» **Task statement**: Scan the records below for the line with "You are a GUI agent. The screenshot is 390×844." and the line with "[Full screen]". Repeat those two lines and every line between them exactly, and nothing else.

----- Data to examine

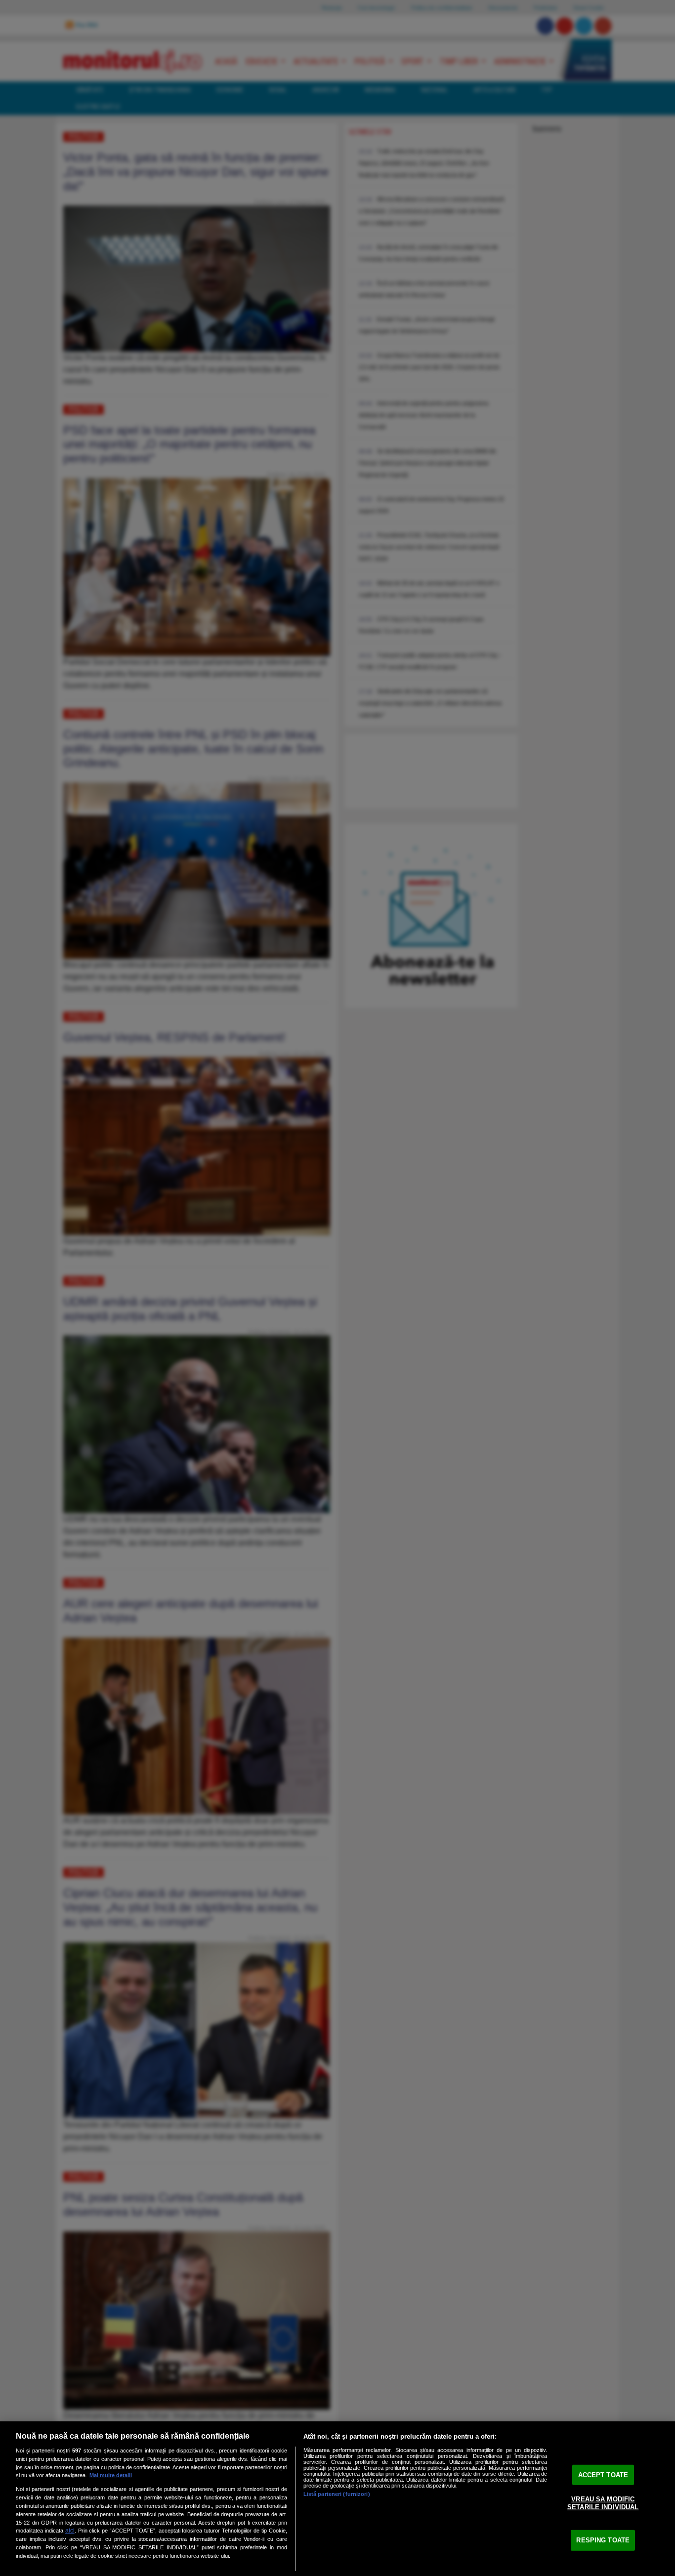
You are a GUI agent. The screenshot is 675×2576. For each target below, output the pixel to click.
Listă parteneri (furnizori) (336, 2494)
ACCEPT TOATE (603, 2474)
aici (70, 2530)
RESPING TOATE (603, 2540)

----------
----- Data to examine

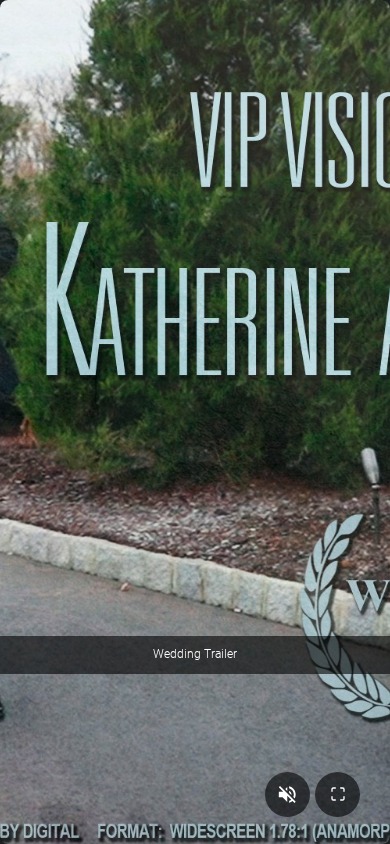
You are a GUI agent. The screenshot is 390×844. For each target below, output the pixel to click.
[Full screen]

----------
----- Data to examine

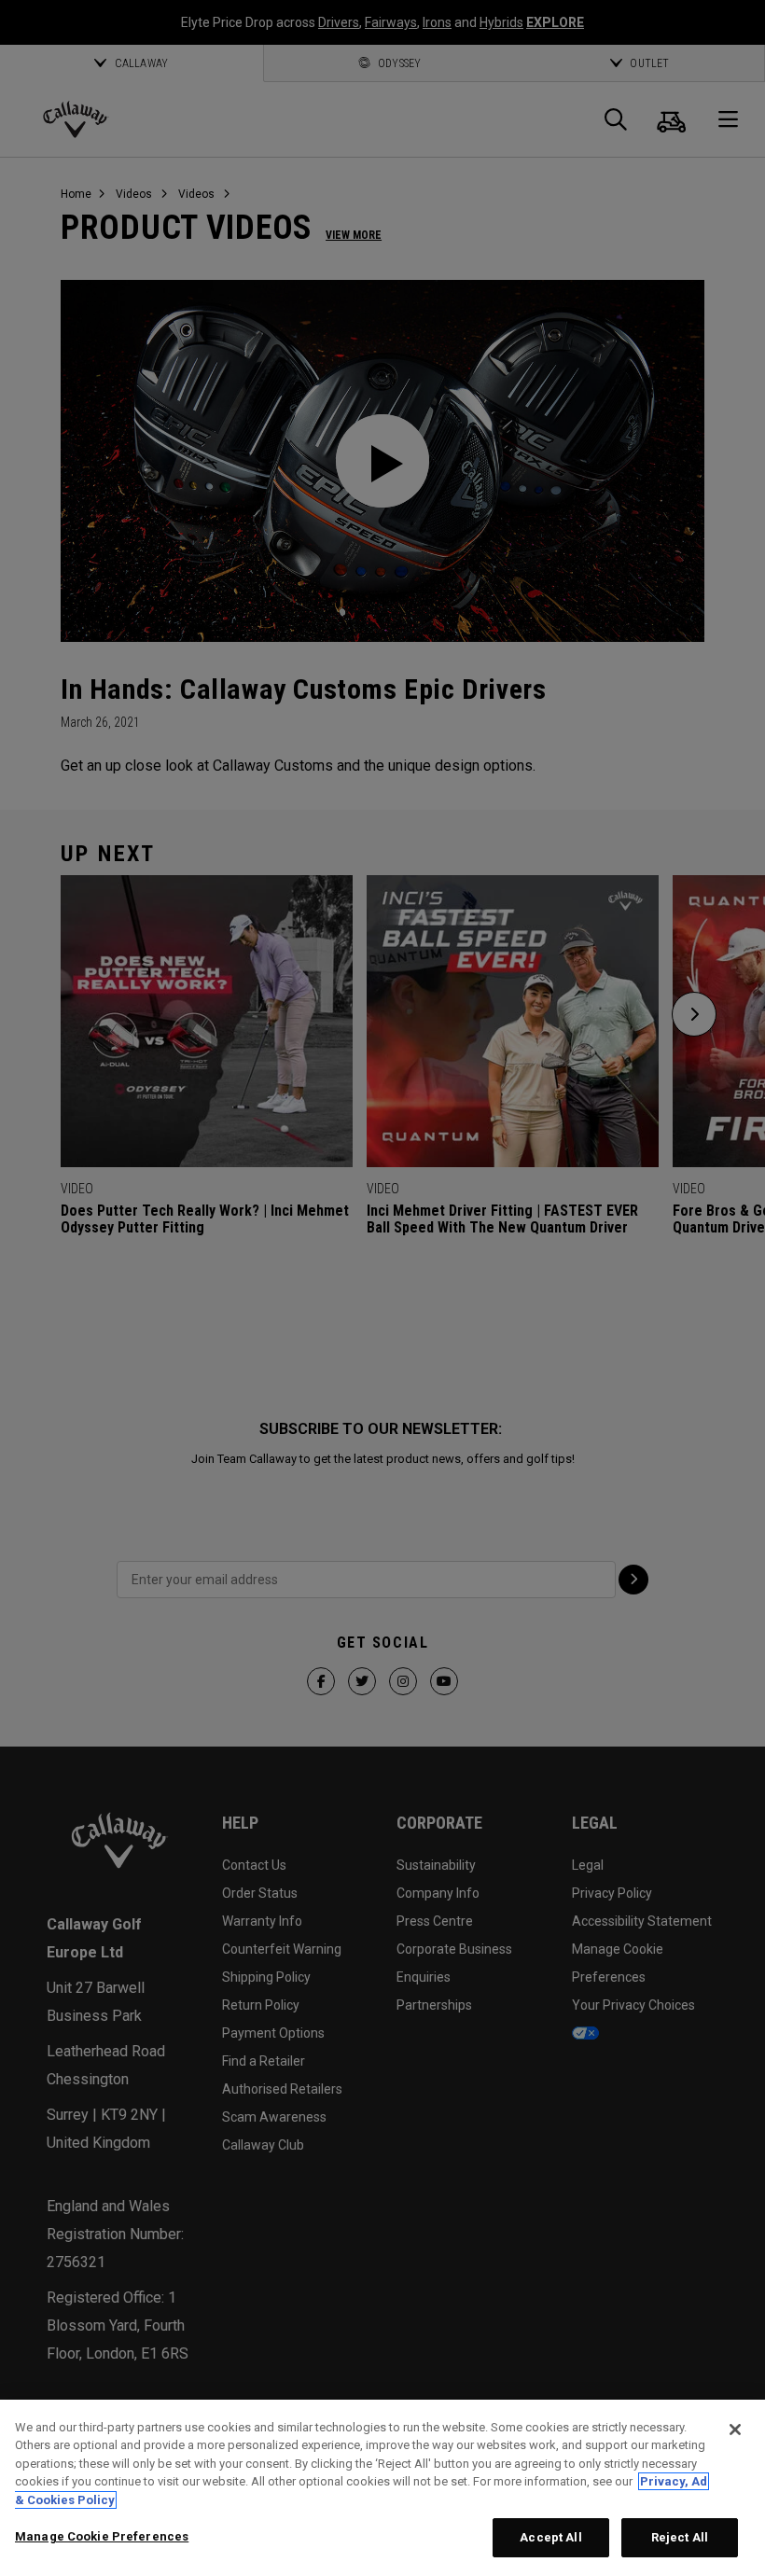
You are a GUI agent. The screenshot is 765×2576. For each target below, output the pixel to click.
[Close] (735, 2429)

----------

» **Output of the task**:
You are a GUI agent. The screenshot is 390×844. For each target below, output the pixel to click.
[Full screen]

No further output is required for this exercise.